Even though the new session is barely under way, advocates are beginning their push in New Mexico and they’re targeting U.S. Rep. Steve Pearce.
The Republican, who represents southern New Mexico’s 2nd District, supported the House bill when it came up for a vote more than seven months ago, but he did not support the Senate version.
“It’s unacceptable that Senate leadership chose to play politics with women’s lives and safety for that entire time, rather than reauthorize this important law,” Pearce said in a statement issued to The Associated Press. “I’ve been meeting with New Mexico constituents on this issue, and they feel as I do, that this law is important and needs reauthorization. I call on the Senate to put politics aside and approve it now.”
The women’s groups gathered outside Republican Party headquarters in Albuquerque on Tuesday accused Pearce and other House Republicans of playing politics. They argued that the Senate version of the bill would better protect American Indian women as well as those in immigrant and gay and lesbian communities.
“I think the stumbling block is ideologues in the Republican Party and people like Steve Pearce need to decide whether their loyalty belongs to the people who elected them or to the far right,” said Martha Burk of the National Council of Women’s Organizations.
Burk said it’s not just about Pearce’s district, which is primarily a rural, conservative area.
“We want to hold the line because all citizens deserve protection,” she said.
Burk and the other advocates planned to send Pearce one purple ribbon for every person who signed the online petition.

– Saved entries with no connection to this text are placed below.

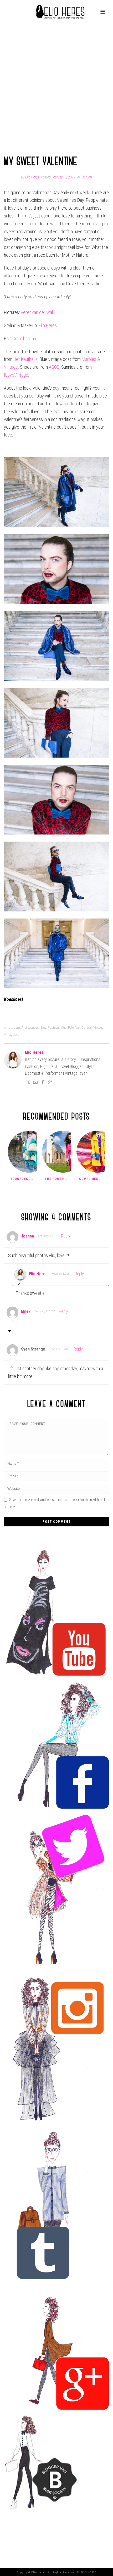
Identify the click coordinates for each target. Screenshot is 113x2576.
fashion (53, 1027)
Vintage (98, 1027)
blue (43, 1027)
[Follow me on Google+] (50, 1082)
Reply (65, 1236)
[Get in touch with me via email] (35, 1082)
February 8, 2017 (63, 177)
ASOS (54, 367)
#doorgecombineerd (24, 1179)
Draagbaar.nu (24, 338)
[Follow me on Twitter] (28, 1082)
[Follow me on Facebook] (43, 1082)
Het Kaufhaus (25, 359)
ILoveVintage (16, 375)
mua (63, 1027)
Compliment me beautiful (92, 1179)
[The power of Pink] (63, 1152)
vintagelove (11, 1034)
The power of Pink (58, 1179)
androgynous (30, 1027)
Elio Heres (32, 177)
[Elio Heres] (56, 12)
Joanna (27, 1236)
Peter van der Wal (37, 312)
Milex (25, 1311)
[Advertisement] (56, 86)
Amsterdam (12, 1027)
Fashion (86, 177)
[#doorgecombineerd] (29, 1152)
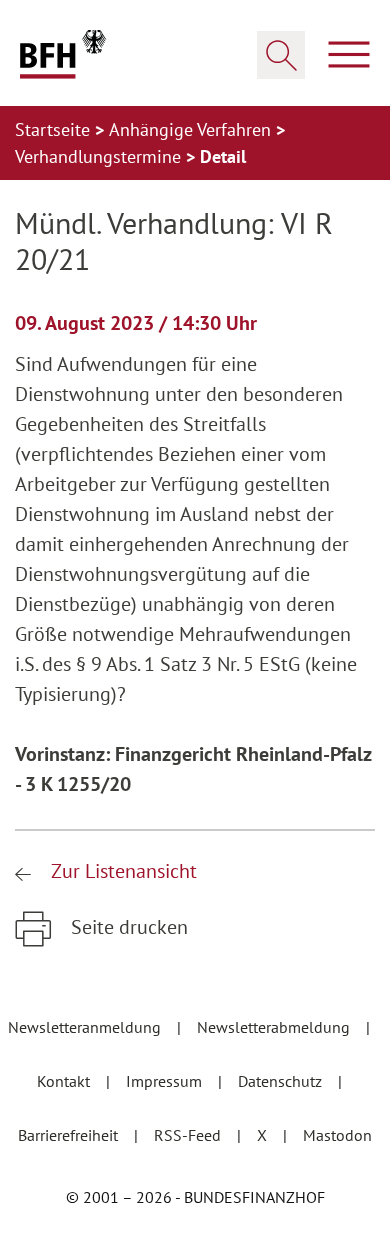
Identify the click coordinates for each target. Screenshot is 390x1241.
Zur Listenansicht (121, 871)
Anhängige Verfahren (192, 129)
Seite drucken (127, 927)
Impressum (166, 1081)
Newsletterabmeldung (275, 1027)
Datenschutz (282, 1081)
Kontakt (65, 1081)
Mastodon (337, 1135)
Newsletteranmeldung (86, 1027)
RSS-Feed (189, 1135)
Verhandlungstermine (100, 156)
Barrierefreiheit (70, 1135)
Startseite (55, 129)
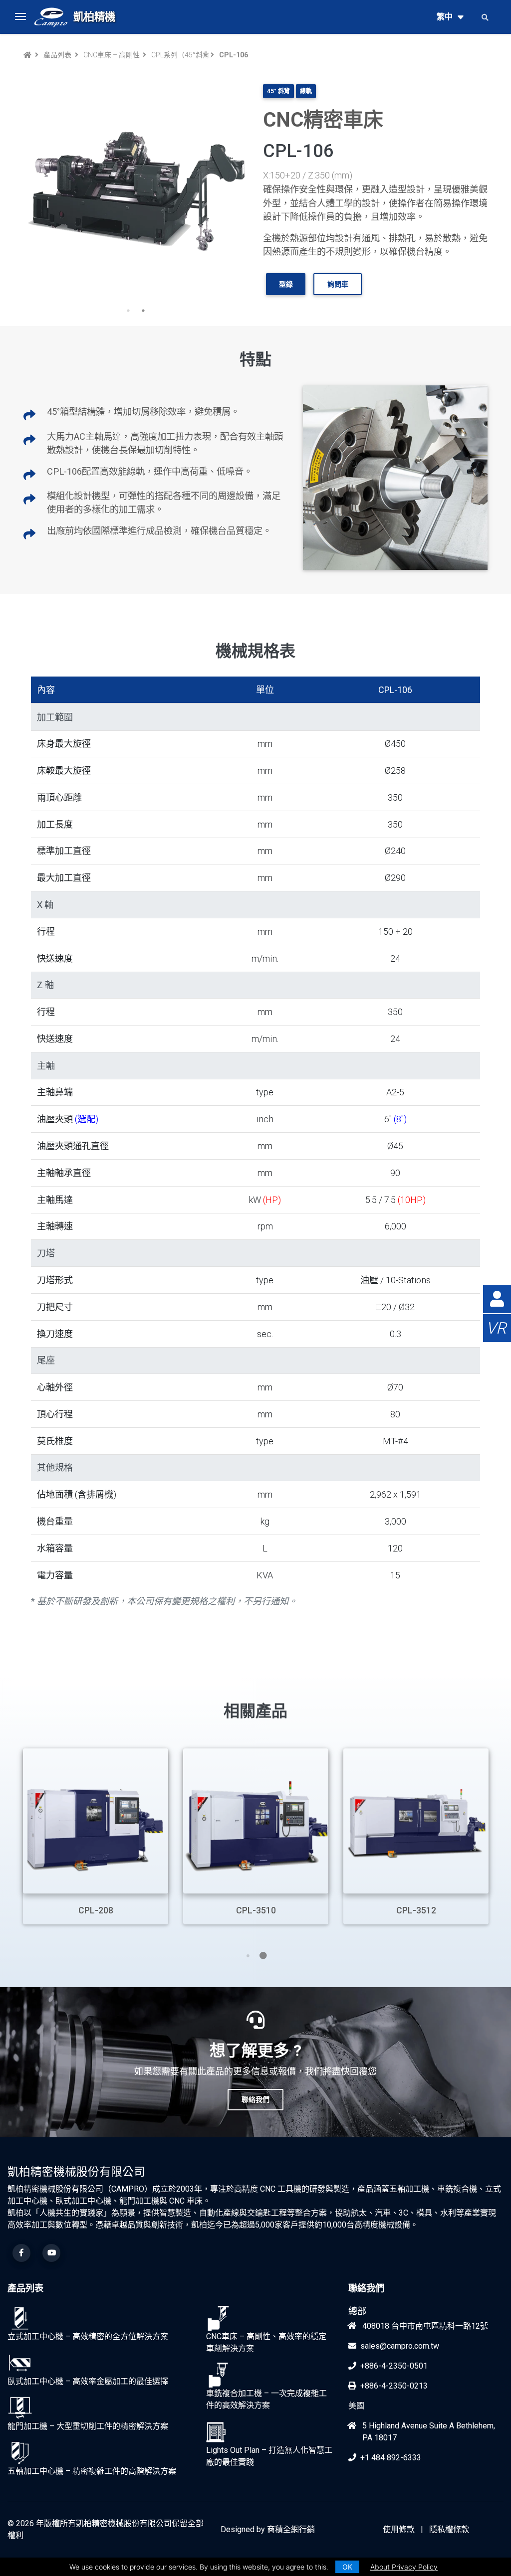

By late Thursday afternoon, 400 people from around the state added their names.
The battle over reauthorization of the act has been long and contentious.
Created to prevent domestic abuse and protect its victims, the 1994 act expired in 2011. The House in May narrowly passed its own version, but the Obama White House threatened a presidential veto, saying it didn’t go far enough to protect battered illegal immigrants, Native Americans or gays. The Democratic-led Senate extended new protections to those minority groups.
In New Mexico, where some 20,000 domestic violence incidents are reported each year, advocates are hopeful Congress will be able to settle the questions regarding constitutionality and still clear the way for expanded protections.
Daniel Manzano, policy director for the New Mexico Coalition Against Domestic Violence, said the state stands to benefit given its high populations of Native and immigrant women.
“The 113th Congress, they’re the most diverse Congress elected in a long time. Hopefully they’ll understand how important this is,” he said.
While New Mexico only gets around $1 million for domestic violence programs and services through VAWA, Manzano said the language of the act is more important.
“It’s the only place where it’s federally recognized that committing acts of domestic violence, sexual assault and stalking are crimes,” he said.